EXERCISE BRIEF - Reproduce precisely the lines of the material below from the line containing "Instruction: Click the" up to and including its last line. Pictures must not be copied.

Content starts

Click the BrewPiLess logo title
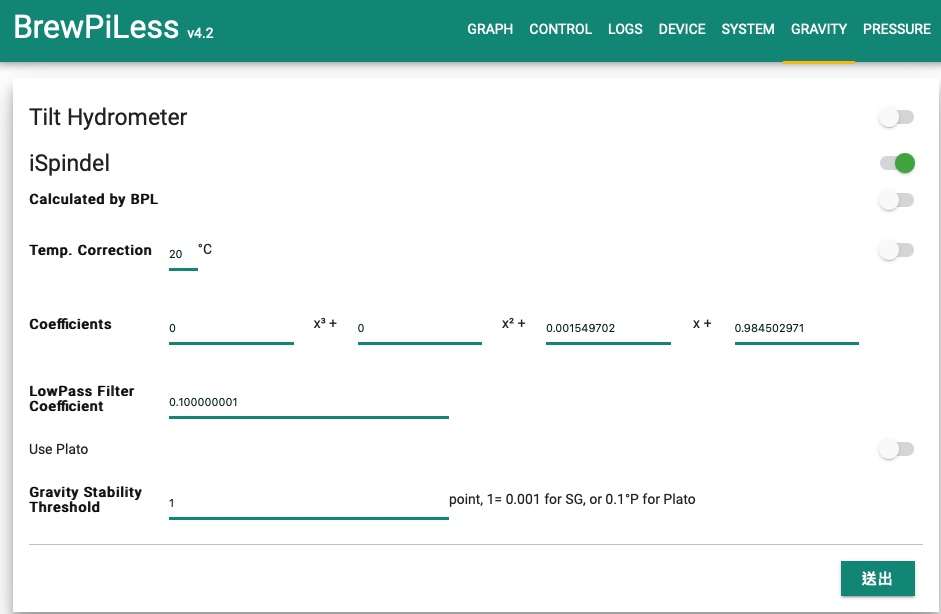Image resolution: width=941 pixels, height=614 pixels. 113,28
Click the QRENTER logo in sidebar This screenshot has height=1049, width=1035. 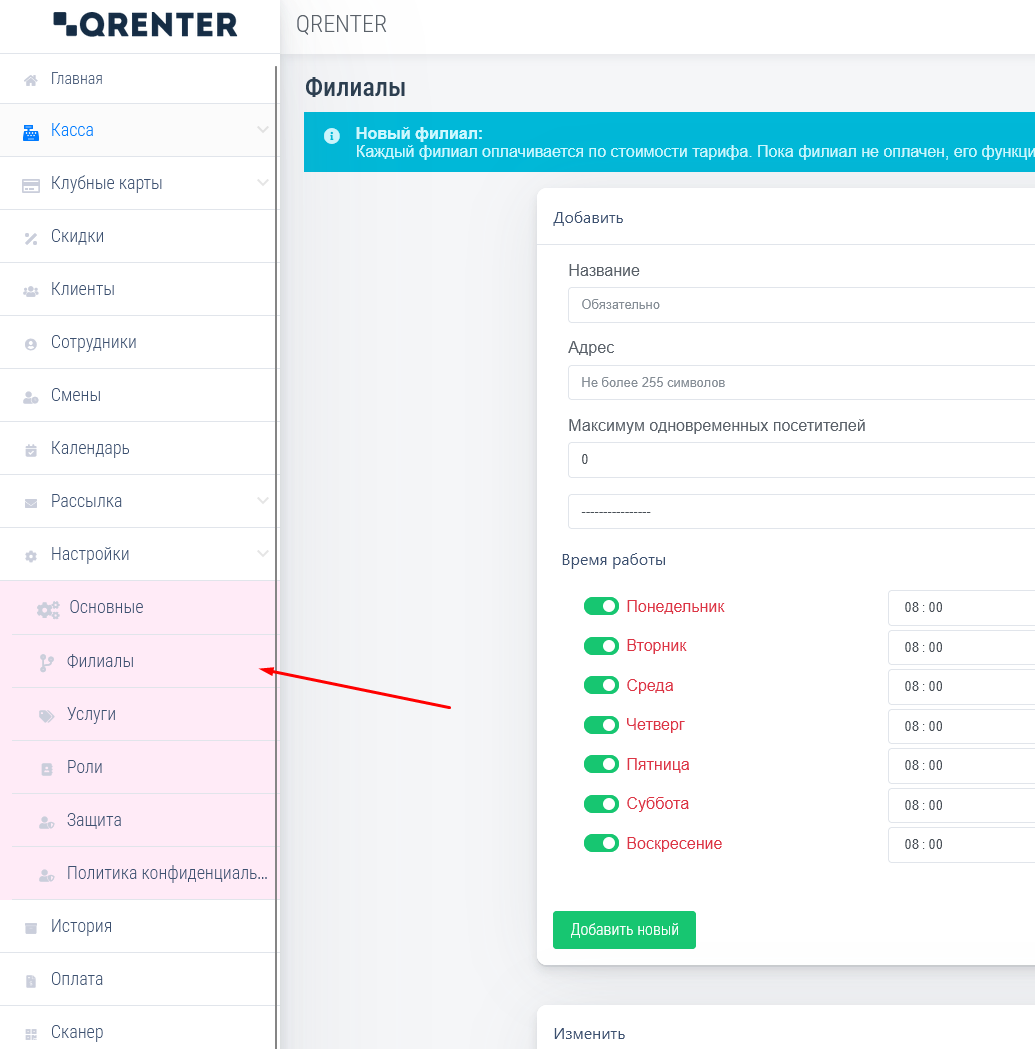tap(145, 25)
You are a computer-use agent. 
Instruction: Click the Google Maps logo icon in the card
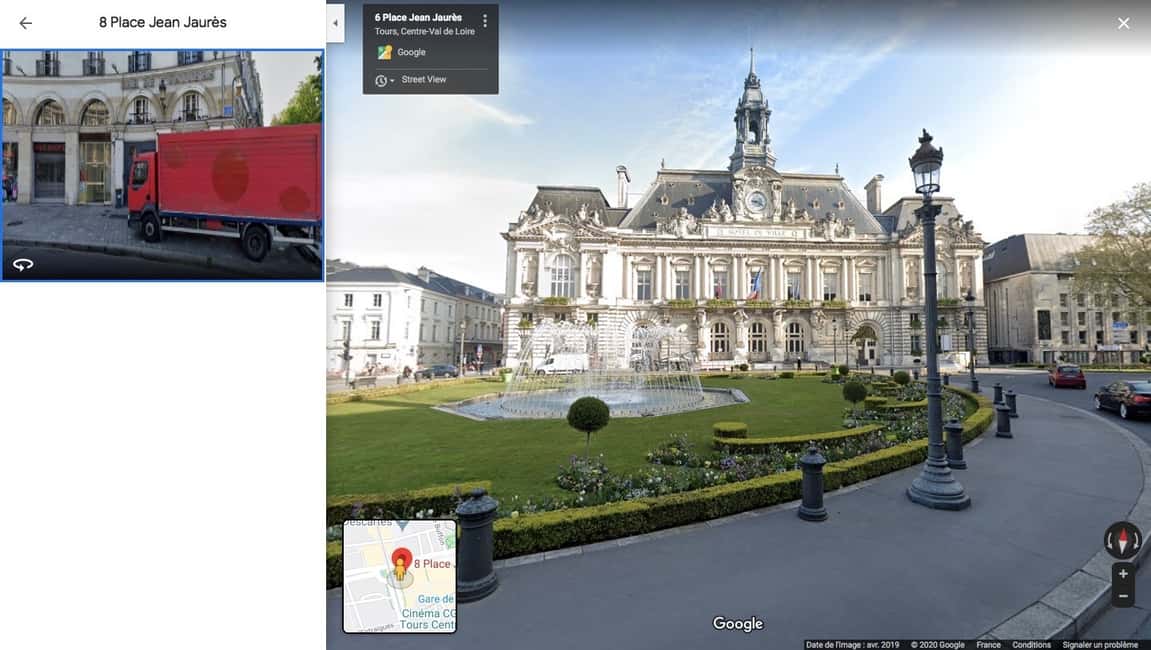tap(384, 53)

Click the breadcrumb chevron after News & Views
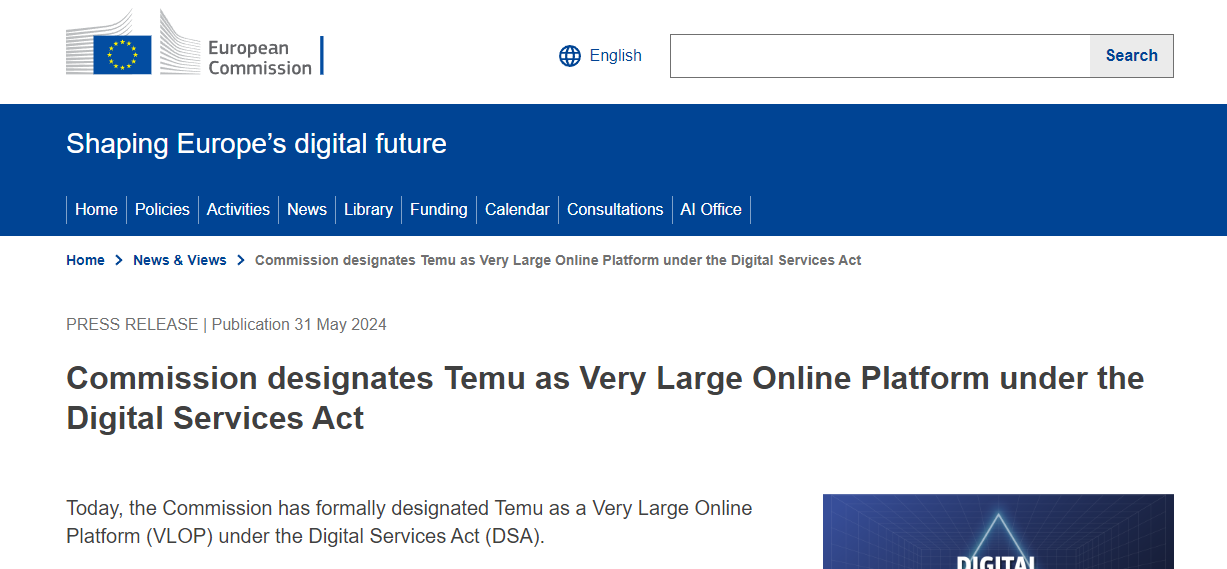[241, 260]
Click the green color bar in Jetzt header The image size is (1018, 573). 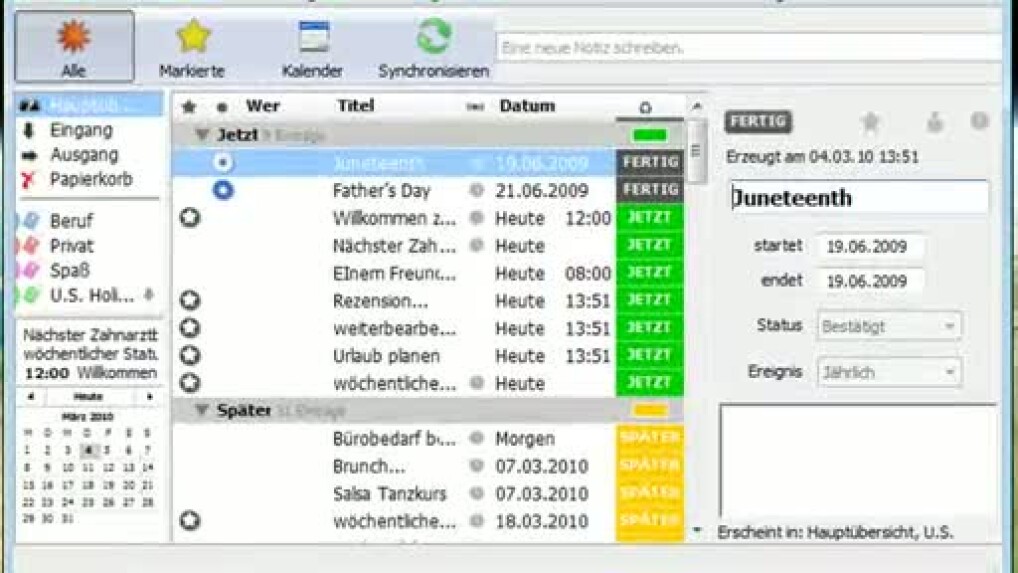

Content ends

SOLVED EXERCISE -
Instruction: Click the Google Maps logo icon in the card
tap(384, 53)

Click the breadcrumb chevron after News & Views
[241, 260]
Click the green color bar in Jetzt header The image size is (1018, 573). 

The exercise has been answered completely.